Subject and Methods: This prospective, observational study was carried out with 422 oncology inpatients (male 49.1% and 50.9% female, mean 51.7±16.3 years). The Nutritional Risk Screening (NRS-2002) score ≥3 was considered to be in malnutrition or at risk. Body mass index (BMI), upper mid-arm circumference (MUAC), calf circumference (CC), hand grip strength (HGS), energy and protein intake, HD and nutritional treatments of the patients were recorded.
Results: NRS-2002 scores were ≥3 in 68.5% and BMI ≤18.5 in 17.1% of patients, 72.7% of the patients lost body weight, 47.9% of them lost >10%. It was found that 67.4% of females had HGS <20 kg and 57.7% of males had <30 kg. The CC of 31.8% of the patients were <31 cm, and 21% of females had MUAC <23.2 cm and 41.5% of males had <26.4 cm. Patients with and without malnutrition had mean oral intakes of energy were 832.6±566.43 kcal/day, 1525±691.25 kcal/day, and protein were 32.1±25.06 g/day, 59.4±31.14 g/day, respectively. Mean CC were 32.1±4.89 cm; 36.1±3.70 cm, HGS 19.3±9.42 kg, 28.1±11.01 kg, BMI 22.8±4.89 kg/m2, 26.6±4.53 kg/m2, HD 7.8±9.07 and 5.1±6.46 days, MUAC 25.6±4.74 cm, 29.6±3.99 cm for patients with and without malnutrition, respectively and the differences were found significantly different (p<0.005).
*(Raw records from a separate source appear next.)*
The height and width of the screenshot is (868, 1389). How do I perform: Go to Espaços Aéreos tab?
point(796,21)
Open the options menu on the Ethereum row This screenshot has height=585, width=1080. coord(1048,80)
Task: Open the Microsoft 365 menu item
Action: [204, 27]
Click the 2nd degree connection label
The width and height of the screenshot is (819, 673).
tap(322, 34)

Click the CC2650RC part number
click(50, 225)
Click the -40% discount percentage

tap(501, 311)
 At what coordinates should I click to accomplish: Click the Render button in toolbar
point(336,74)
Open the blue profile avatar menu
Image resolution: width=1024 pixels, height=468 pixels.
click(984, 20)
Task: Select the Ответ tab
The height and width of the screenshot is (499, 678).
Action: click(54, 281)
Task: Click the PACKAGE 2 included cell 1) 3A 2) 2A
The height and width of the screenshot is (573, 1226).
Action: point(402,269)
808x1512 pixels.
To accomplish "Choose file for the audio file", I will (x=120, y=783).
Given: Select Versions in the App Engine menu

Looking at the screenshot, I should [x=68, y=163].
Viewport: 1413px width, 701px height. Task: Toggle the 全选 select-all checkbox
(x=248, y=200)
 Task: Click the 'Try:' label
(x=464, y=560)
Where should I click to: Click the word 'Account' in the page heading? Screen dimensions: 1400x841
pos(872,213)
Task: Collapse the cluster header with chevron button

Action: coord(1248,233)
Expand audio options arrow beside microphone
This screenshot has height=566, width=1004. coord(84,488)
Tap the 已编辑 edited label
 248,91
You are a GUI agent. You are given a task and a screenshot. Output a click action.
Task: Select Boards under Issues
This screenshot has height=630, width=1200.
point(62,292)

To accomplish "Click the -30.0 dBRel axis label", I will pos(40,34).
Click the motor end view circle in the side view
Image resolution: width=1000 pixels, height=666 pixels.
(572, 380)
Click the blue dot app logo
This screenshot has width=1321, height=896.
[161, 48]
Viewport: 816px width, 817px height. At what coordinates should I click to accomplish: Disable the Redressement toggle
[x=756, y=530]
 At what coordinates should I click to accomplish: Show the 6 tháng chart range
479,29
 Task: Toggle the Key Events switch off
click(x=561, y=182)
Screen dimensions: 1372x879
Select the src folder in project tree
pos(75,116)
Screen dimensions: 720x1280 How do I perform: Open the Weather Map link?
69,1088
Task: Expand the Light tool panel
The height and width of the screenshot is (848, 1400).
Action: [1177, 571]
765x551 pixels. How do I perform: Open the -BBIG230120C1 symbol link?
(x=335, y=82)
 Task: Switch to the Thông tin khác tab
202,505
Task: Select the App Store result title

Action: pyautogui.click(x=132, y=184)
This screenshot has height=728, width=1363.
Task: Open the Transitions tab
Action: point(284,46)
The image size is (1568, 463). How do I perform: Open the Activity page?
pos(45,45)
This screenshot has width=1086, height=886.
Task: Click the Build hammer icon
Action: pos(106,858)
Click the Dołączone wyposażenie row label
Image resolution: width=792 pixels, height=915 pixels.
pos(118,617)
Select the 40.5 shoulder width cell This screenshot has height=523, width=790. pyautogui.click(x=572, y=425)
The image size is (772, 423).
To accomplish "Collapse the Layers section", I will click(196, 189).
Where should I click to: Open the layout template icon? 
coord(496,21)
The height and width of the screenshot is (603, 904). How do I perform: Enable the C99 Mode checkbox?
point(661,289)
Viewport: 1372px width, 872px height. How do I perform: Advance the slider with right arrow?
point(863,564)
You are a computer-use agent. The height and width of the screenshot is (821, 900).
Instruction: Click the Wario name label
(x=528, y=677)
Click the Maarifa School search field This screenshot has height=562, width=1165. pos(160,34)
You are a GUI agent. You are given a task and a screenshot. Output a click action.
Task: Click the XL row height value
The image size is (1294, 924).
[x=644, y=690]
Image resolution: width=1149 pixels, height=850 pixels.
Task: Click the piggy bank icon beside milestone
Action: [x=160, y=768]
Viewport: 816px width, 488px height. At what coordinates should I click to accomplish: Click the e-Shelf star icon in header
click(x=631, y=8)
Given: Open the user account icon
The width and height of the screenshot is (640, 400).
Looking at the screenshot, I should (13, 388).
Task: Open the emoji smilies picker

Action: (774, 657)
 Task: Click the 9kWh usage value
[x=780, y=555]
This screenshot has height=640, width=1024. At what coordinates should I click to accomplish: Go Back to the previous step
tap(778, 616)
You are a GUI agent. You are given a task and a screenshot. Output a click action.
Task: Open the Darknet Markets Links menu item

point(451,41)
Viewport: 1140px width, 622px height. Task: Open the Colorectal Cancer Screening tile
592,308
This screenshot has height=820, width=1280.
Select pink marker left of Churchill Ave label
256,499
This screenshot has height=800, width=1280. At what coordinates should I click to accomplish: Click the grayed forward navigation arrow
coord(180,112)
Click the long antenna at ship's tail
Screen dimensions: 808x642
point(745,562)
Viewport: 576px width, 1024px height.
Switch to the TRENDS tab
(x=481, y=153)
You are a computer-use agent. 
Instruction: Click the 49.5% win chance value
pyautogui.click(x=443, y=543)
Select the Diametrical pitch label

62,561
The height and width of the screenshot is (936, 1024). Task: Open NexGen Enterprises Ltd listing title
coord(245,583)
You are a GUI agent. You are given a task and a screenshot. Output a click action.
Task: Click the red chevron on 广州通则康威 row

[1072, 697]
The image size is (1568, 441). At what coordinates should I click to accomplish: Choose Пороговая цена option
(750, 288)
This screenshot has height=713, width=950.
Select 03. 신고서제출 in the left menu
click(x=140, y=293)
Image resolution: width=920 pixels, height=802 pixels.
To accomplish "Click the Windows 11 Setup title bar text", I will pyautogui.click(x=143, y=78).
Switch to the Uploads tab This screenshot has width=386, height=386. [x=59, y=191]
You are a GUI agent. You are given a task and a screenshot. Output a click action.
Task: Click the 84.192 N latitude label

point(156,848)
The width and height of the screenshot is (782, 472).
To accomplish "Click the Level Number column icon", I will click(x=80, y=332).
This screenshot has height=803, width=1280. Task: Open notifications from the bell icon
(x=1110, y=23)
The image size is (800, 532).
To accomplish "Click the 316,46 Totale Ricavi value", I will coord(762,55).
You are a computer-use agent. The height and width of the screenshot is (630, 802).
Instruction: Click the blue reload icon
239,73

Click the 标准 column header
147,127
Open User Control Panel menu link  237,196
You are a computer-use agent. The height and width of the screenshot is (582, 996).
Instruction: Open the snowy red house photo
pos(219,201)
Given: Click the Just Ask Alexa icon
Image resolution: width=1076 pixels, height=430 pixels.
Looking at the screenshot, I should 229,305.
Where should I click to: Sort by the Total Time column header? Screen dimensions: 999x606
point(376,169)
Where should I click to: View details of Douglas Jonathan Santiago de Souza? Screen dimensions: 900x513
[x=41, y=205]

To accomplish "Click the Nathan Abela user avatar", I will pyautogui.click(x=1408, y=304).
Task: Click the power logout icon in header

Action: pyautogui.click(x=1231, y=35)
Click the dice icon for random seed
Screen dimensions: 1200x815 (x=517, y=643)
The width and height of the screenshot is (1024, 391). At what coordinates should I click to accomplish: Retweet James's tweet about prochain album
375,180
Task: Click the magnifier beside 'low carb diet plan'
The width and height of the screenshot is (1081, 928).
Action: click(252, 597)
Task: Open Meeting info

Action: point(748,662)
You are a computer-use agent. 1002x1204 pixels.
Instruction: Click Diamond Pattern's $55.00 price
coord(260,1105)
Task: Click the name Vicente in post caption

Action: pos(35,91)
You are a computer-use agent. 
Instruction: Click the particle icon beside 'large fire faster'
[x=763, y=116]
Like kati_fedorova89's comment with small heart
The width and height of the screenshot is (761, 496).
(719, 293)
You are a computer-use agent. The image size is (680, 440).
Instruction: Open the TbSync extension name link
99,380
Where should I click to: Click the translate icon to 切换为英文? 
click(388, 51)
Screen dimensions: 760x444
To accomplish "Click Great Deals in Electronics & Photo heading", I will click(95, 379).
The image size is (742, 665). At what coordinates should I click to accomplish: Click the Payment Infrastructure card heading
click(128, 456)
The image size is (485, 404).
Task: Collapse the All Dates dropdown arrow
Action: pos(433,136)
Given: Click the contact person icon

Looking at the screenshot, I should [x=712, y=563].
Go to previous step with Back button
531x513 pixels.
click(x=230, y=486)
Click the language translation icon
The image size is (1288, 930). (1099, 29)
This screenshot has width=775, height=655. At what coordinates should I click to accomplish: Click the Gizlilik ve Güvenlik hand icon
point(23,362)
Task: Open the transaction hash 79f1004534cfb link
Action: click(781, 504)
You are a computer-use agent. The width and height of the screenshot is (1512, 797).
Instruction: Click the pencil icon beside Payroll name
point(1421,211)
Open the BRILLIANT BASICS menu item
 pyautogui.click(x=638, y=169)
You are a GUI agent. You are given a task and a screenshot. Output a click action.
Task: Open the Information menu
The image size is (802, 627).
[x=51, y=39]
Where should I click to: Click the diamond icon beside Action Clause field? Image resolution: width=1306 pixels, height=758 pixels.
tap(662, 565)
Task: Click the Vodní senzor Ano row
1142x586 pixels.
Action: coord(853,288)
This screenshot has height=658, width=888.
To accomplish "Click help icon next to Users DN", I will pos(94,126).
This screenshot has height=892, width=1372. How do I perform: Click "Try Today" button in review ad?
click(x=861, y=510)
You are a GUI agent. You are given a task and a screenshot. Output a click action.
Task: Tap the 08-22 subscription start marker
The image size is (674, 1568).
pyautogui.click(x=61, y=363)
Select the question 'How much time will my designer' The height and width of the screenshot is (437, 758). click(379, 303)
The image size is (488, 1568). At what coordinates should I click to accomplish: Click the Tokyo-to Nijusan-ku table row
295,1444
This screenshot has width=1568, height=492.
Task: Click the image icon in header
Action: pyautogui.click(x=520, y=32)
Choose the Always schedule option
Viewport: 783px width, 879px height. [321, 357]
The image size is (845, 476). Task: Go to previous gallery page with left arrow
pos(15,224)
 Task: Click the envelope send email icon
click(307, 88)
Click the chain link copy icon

The patients were fed by oral nutritional supports (45.9%), and by enteral (4.3%) and parenteral (29.8) routes.
Conclusion: Malnutrition is common in patients hospitalized in the oncology clinic, and anthropometric measurements, oral intake, and muscle functions of patients with malnutrition were lower than those without malnutrition and HD were longer. Cancer patients should be evaluated and monitored for malnutrition and nutritional treatment should be started when necessary.